Евреи были удивлены и даже напуганы залихватскими речами рыночного торговца.
— Кто как, — вздохнул портной Звулун, — с одной стороны, контрабандисты действительно хорошо зарабатывали, но с другой стороны, честные люди на улицах падали от голода сотнями и тысячами.
Сват портного, щеточник Ноехка Тепер хотел было прикрикнуть на Ойзерла Баса, чтобы он валил отсюда, но поди свяжись с таким уголовником и карманником! Он ответил сдержанно:
— Чтоб у этих немцев кайзеровских времен был такой добрый год, какими добрыми были они сами. Но ведь нынешний Аман из Берлина сам говорит, что он всех евреев… Я вообще этого не хочу произносить! Так что ты болтаешь о том, чтобы вести с немцами дела?
Пока другие разговаривали, столяр слушал и молчал, повернувшись к ним спиной. Его не волновало, что Ойзерл Бас хлопает его по-свойски по плечу. Он со своей стороны еще не помирился с этим уголовником, с тех пор как летним вечером между ними дело чуть не дошло до драки во дворе и со времен их ссоры в Немом миньяне на Судный день. Только когда все уже сказали свое, Эльокум Пап медленно повернулся к Ойзерлу Басу и еще медленнее проговорил без малейшего намека на страх:
— До сих пор я знал, что ты бельмо в глазу, вор, а теперь я вижу, что ты еще и осел.
И столяр отвернулся от него, как от мерзкого паука:
— Пойдемте молиться, евреи.
— А что я такого сказал? Я ничего не сказал.
Растерянный Ойзерл Бас сделал вид, что рассмеялся, но ему было уже не с кем разговаривать: евреи поднялись по ступеням в Немой миньян, а он остался стоять во дворе, низенький, плотный, похожий на зажравшегося кота. Ему так же хотелось идти к себе домой, чтобы Элька снова развела свое нытье, как ему хотелось ходить на голове.

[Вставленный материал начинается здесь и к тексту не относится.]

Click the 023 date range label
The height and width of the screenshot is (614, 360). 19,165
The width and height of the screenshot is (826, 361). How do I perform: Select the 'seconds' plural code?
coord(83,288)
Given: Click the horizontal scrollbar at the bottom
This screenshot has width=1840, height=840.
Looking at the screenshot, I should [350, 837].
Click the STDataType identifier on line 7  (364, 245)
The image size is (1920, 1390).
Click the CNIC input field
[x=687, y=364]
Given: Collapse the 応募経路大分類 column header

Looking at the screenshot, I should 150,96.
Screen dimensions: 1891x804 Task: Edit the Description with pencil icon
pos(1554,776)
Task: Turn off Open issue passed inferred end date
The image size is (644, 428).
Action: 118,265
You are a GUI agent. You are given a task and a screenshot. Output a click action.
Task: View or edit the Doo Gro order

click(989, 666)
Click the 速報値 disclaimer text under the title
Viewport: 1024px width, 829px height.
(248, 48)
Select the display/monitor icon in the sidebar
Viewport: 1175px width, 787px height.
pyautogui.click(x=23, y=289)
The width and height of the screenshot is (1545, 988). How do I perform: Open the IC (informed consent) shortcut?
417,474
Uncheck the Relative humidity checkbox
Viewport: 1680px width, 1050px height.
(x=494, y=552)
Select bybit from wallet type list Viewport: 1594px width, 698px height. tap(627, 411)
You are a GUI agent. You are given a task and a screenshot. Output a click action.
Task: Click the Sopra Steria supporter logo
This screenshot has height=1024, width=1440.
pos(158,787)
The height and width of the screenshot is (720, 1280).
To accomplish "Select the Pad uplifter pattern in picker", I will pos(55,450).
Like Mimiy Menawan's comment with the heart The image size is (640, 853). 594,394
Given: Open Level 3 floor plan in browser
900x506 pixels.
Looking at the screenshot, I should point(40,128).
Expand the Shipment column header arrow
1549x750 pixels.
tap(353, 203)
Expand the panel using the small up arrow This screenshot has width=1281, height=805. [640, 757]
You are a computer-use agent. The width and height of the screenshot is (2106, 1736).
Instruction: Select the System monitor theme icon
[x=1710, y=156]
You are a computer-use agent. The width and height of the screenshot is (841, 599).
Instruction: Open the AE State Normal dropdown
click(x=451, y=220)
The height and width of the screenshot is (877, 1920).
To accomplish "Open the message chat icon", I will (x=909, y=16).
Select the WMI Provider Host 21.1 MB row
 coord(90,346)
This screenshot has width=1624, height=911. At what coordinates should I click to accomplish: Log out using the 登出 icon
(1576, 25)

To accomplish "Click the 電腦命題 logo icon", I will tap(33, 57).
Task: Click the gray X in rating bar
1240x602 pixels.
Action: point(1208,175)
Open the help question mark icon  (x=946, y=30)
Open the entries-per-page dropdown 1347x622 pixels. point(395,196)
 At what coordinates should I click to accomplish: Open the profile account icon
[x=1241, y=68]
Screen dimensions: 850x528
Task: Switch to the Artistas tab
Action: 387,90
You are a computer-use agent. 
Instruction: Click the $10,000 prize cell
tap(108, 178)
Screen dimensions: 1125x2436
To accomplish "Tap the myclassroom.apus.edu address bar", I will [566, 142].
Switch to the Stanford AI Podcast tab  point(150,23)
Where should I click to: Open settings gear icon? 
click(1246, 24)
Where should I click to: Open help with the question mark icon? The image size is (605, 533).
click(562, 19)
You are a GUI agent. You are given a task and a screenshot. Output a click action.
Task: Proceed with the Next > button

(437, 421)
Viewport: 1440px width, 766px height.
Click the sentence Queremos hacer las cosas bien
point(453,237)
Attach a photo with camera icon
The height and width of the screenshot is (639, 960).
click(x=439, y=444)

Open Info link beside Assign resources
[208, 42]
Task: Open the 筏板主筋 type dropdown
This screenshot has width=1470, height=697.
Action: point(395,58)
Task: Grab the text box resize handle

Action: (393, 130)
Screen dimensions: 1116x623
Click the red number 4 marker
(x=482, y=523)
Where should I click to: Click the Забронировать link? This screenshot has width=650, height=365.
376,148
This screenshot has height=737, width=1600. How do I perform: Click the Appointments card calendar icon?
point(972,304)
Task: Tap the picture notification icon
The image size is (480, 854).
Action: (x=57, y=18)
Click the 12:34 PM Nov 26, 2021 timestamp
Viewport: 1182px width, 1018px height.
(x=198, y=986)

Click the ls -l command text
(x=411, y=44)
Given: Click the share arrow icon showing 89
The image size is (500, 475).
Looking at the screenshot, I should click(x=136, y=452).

Большой пустой молитвенный зал этим утром наводил на миньян молящихся ужас. Они жались поближе к слепому кантору, стоящему у бимы, и реб Мануш Мац пел молитвенные песнопения со сладкой печалью и так растянул их, что у лесоторговца Рахмиэла Севека хватило времени и помолиться, и подумать: конец компаньонству с сыном в делах и конец совместному проживанию! Когда у сына была жена-христианка, он, отец и свекор, жил в одном доме с этой парочкой. Но с тех пор как Хаця развелся с Хеленкой и женился на своей первой невесте, еврейке, между ним и молодой парой отношения ухудшались с каждым днем, пока он не пришел к выводу, что ему надо убираться, невестка считает его за врага. «Эта пани Хеленка вам всегда нравилась больше, чем я, вы ее до сих пор любите», — говорит ему невестка, а сын еще и добавляет: «У тебя здоровье ухудшается, когда ты видишь меня веселым и смеющимся». И действительно, как можно в такое судьбоносное время все начинать заново, смеяться и веселиться? Так что лучше для обеих сторон, чтобы он отделился от сына и невестки и нашел уголок для себя самого. Вот ведь и аскеты тоже привыкли жить в одиночку.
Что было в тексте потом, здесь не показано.